监管正在缩紧–《网络安全审查办法》修订草案征求意见稿公布

在中国网络安全、数据安全与个人信息保护的立法框架内，仅二十二条的《网络安全审查办法》（“《办法》”）是在《网络安全法》基础上制订的直接指引规范网络安全审查程序的行政法规。其具有重要的法律地位及层级，同时又与行政、执法实务管理紧密相连。在该份文件中，从其立法核心来看，国家安全是重要考量因素。

而就在2021年7月12日，国家互联网信息办公室公布了《网络安全审查办法（修订草案征求意见稿）》(“《征求意见稿》”)，是《网络安全审查办法》2020年6月1日实施以来首次就修订征求意见。

就本次修订的内容来看，近日滴滴出行公司因数据安全问题而遭网络安全审查并下架的事件对本次征求意见稿产生了巨大的影响。

具体而言，2021年6月11日，滴滴出行这家在中国合并了uber具有垄断地位的独角兽企业正式在美国递交招股书申请上市，仅在短短20天后在6月30日滴滴就成功登录纽约交易所。而随即在2021年7月2日，中国国家网信办以滴滴涉嫌严重违法违规收集使用个人信息为由，启动了对滴滴出行的网络安全审查，要求滴滴旗下所有app下架整改，审查期间停止新用户注册，截至本文发稿之日仍未恢复。

本次对滴滴的审查是《网络安全法》生效以来，中国有关部门首次依照《办法》公开启动的网络安全审查程序。滴滴涉嫌将用户数据打包发给美国引发的数据安全、数据出境的争议可能是导致其受网络安全审查的直接原因。

征求意见稿第六条直接添加了：“掌握超过100万用户个人信息的运营者赴国外上市，必须向网络安全审查办公室申报网络安全审查”，很难不让人联想到前述事件。

此外，征求意见稿还将原定应在45日内完成的特别审查程序直接延长到了三个月，显然国家有关部门在本次对滴滴的网络安全审查中吸收了第一手实务经验。
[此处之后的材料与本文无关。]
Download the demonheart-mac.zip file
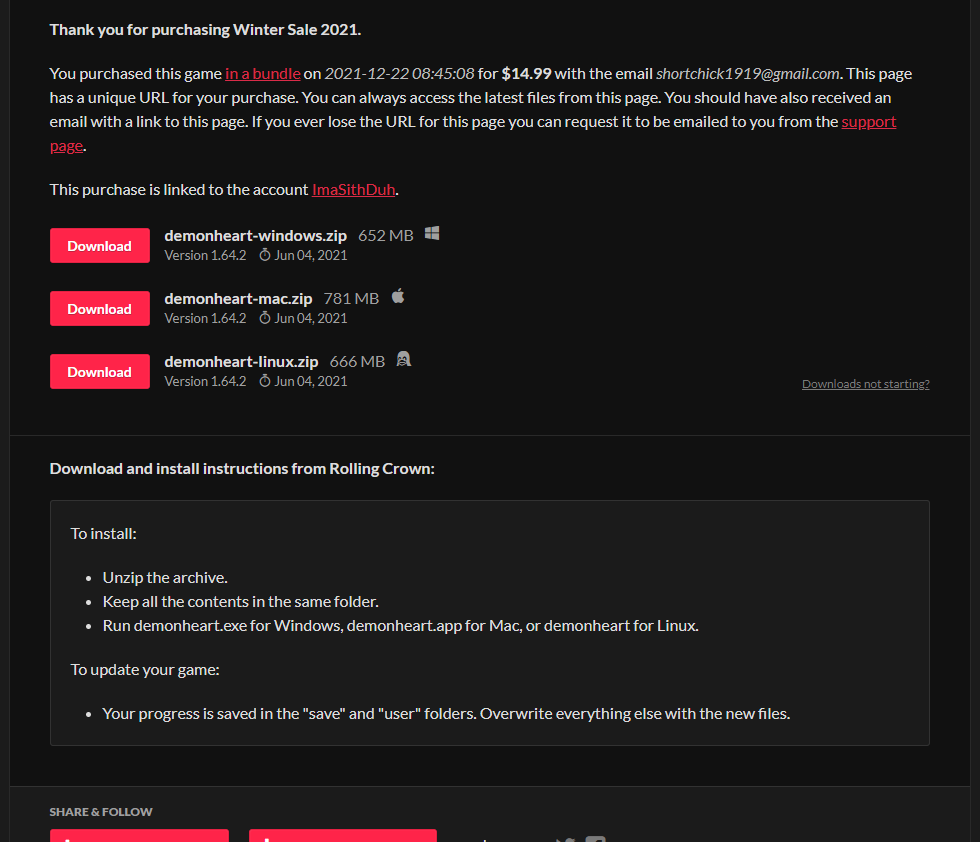This screenshot has width=980, height=842. point(99,309)
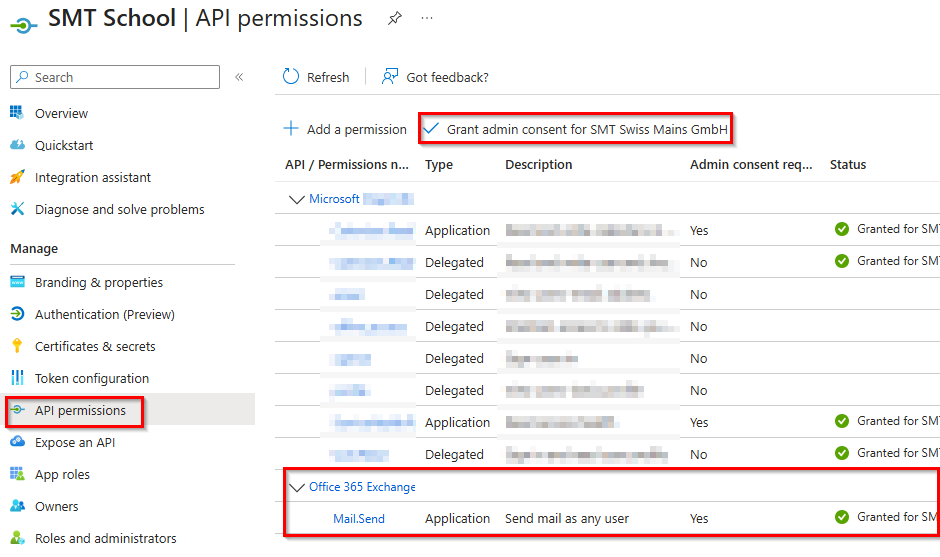Click the Refresh icon in the toolbar

tap(291, 77)
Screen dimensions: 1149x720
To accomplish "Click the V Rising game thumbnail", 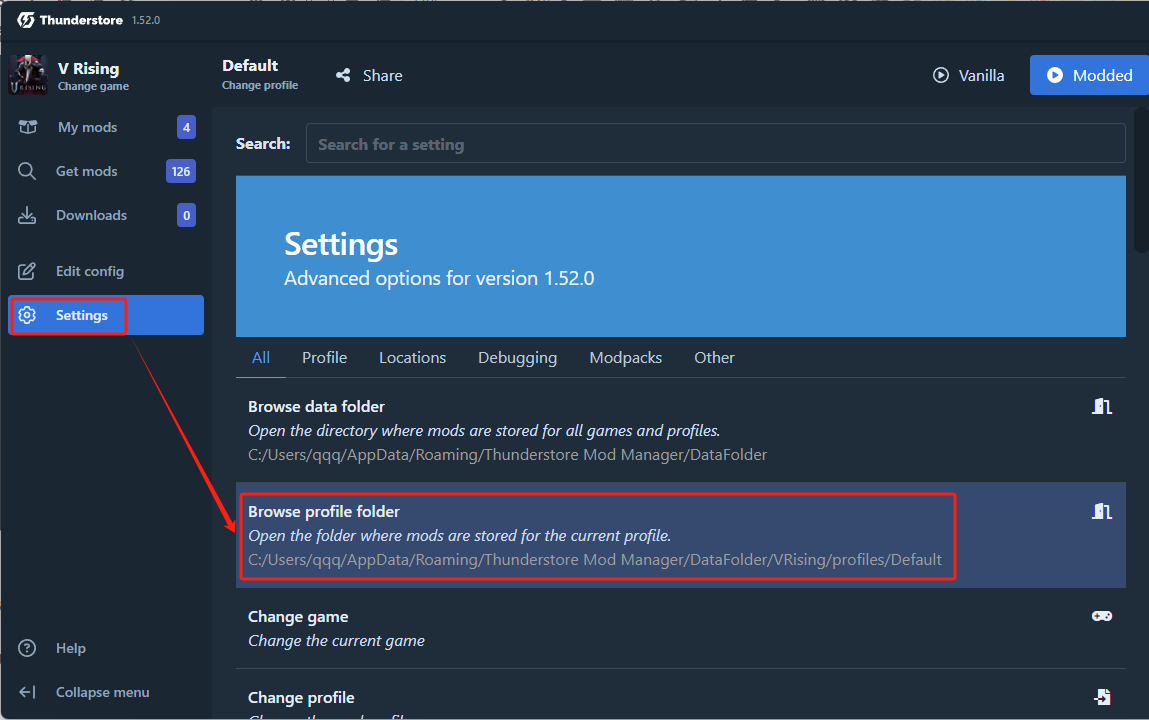I will (28, 75).
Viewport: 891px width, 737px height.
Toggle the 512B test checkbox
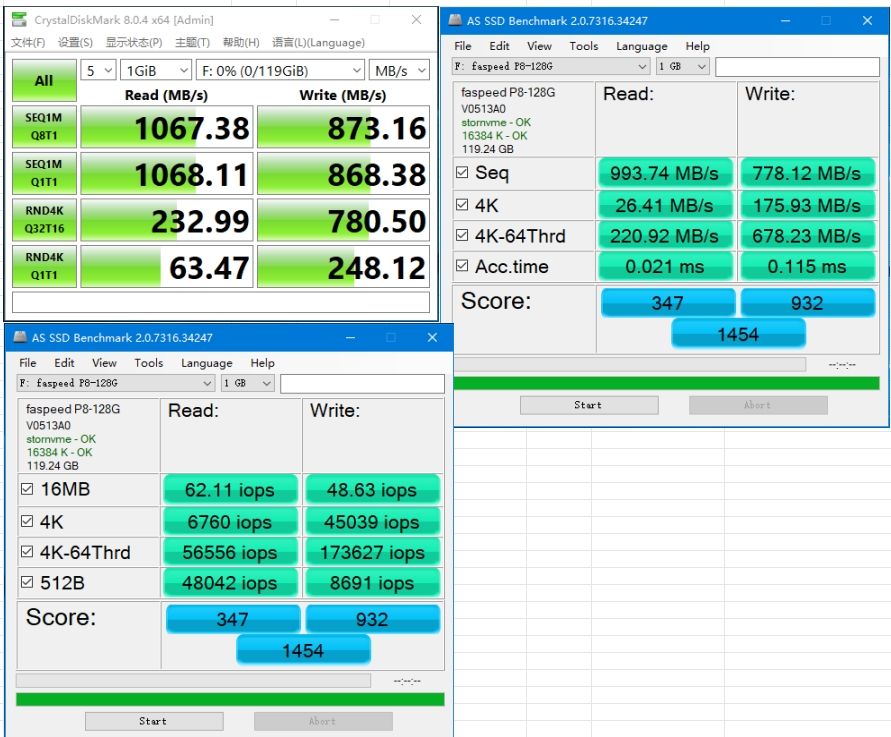pos(28,583)
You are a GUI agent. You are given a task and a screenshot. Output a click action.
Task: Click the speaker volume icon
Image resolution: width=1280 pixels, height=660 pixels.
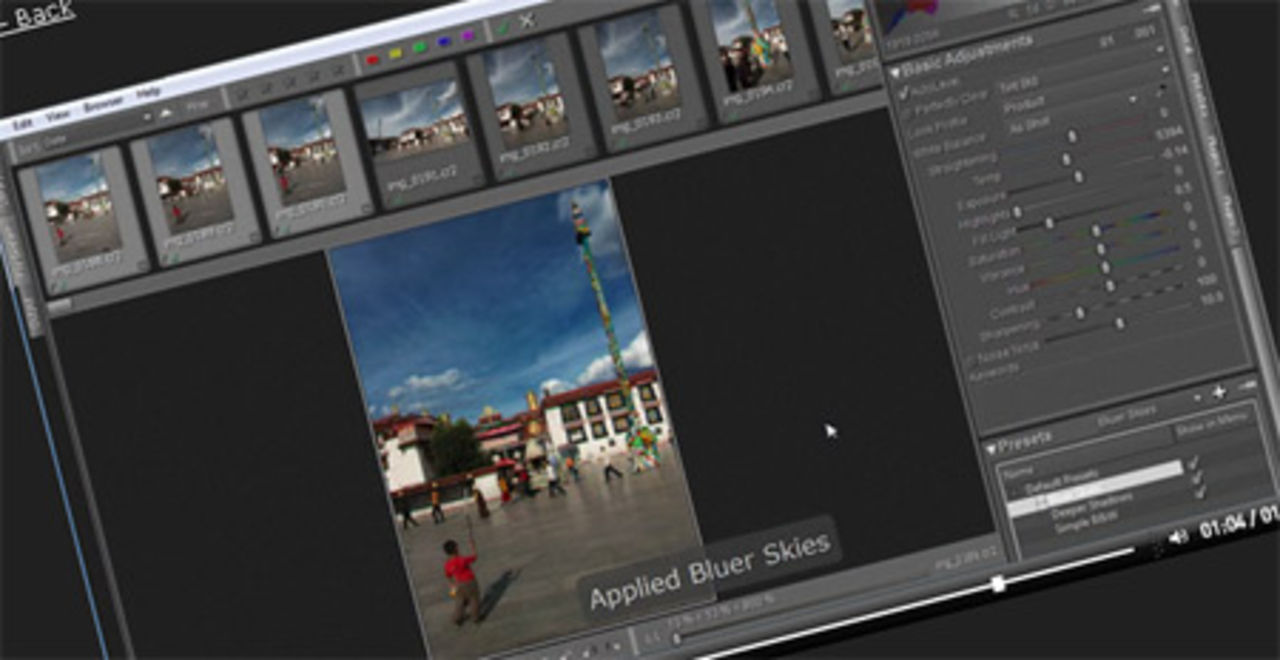coord(1178,537)
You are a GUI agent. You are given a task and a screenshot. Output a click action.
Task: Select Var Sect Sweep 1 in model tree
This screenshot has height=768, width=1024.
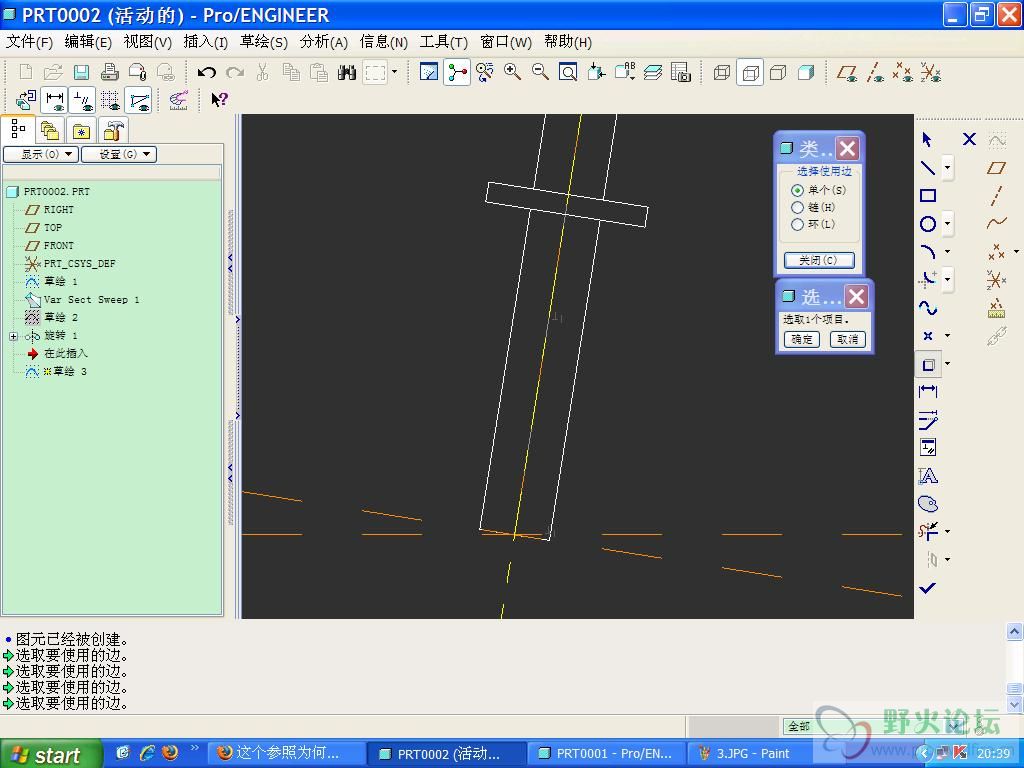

在征求意见稿第10条，对于网络安全的审查要素，从原先表述为对“重要数据被窃取、泄露、毁损”的审查细化到对“核心数据、重要数据或大量个人信息被窃取、泄露、毁损以及非法利用或出境的”风险的审查 ，将个人信息、用户数据纳入了审查及保护对象之中，产生了鲜明的指向性，将为网络安全审查程序的启动提供了切实的抓手。

尽管本次公布的仅仅是修订草案，该草案的内容在后续审议中是否会变更不得而知。但从征求意见稿的内容背后可看出，滴滴事件让中国政府意识到了互联网巨头所掌握的用户数据背后潜在的国家安全问题，并显示了政府对于此类数据出境安全问题监管的迫切及重视。随着2021年9月1日后《数据安全法》的生效、后续各相关的法规及办法的出台，在目前躁动的国际政治的背景下，可以预见中国政府对于网络安全的重视及监管将达到空前的程度，各企业宜做好准备，应对监管的缩紧。